Detrás, Annibal se había acomodado en los asientos. Tenía la espalda reclinada sobre la esquina de la puerta trasera derecha, con la pierna izquierda apoyada encima del asiento de cuero y la otra abajo. Su codo izquierdo descansaba en el respaldo y dejaba caer esa misma mano sobre los ojos protegidos por las gafas. Notaba una apacible tranquilidad que le hacía quedarse traspuesto. Estaba agotado.
Resultaba difícil de creer que hubiesen terminando con el problema. Ahora, sin embargo, surgía otro cuya trascendencia aún era desconocida. El muerto pertenecía al grupo de O’Quinn y era posible que no tuviera ni motivos ni agallas para actuar por libre. Quizá tan solo había eliminado la punta del iceberg. Quería pensar que no, que con el cruel asesinato de Austen pondría fin a los ataques.

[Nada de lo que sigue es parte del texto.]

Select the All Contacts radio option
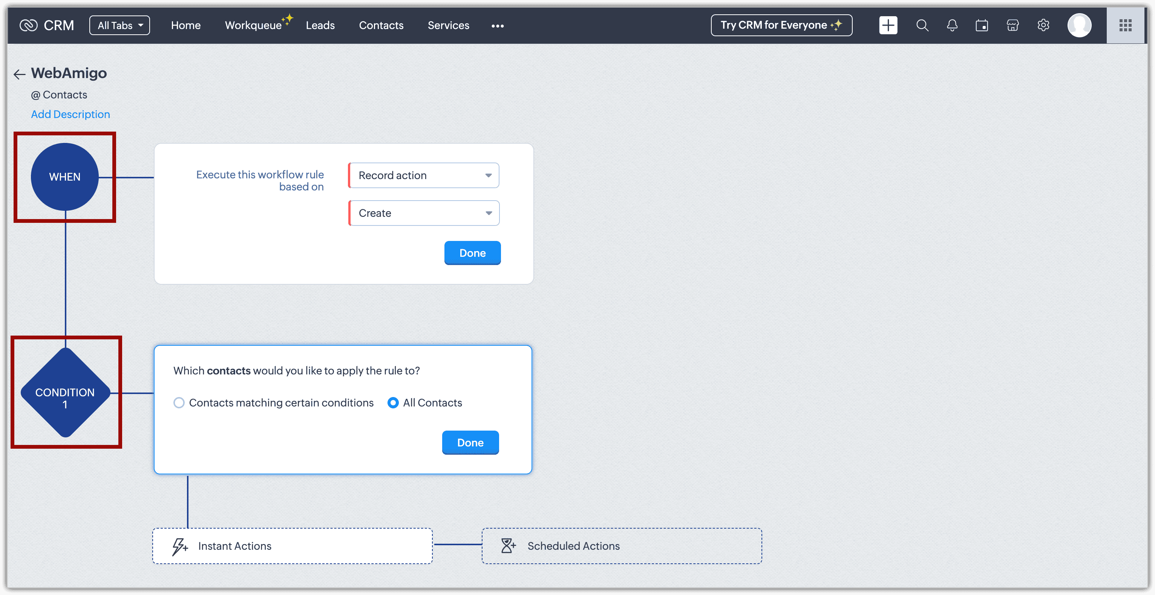This screenshot has width=1155, height=595. coord(393,403)
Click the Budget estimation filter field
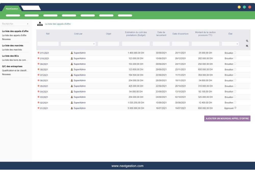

Esperaba no tener que enterarse de que el viejo O’Quinn se encontraba detrás, porque en ese caso no tendría infierno suficiente para huir.
Le dolía la cabeza, no quería pensar en nada más. Ya habría tiempo. Intentó dejar la mente en blanco. Esa era una tarea muy, muy complicada a causa del altercado. El resultado de su obra macabra se paseaba de un lado a otro ante sus ojos cerrados. No sentía culpa. Le había dado a ese hijo de puta lo que se merecía. Tampoco era el primer hombre al que mataba.
Se fue evadiendo de la realidad sin apenas reparar en ello. El sonido familiar del motor, el suave movimiento del coche y el colosal cansancio acumulado acabaron haciéndole presa del sueño. Se quedó dormido mucho antes de llegar a la mitad del recorrido.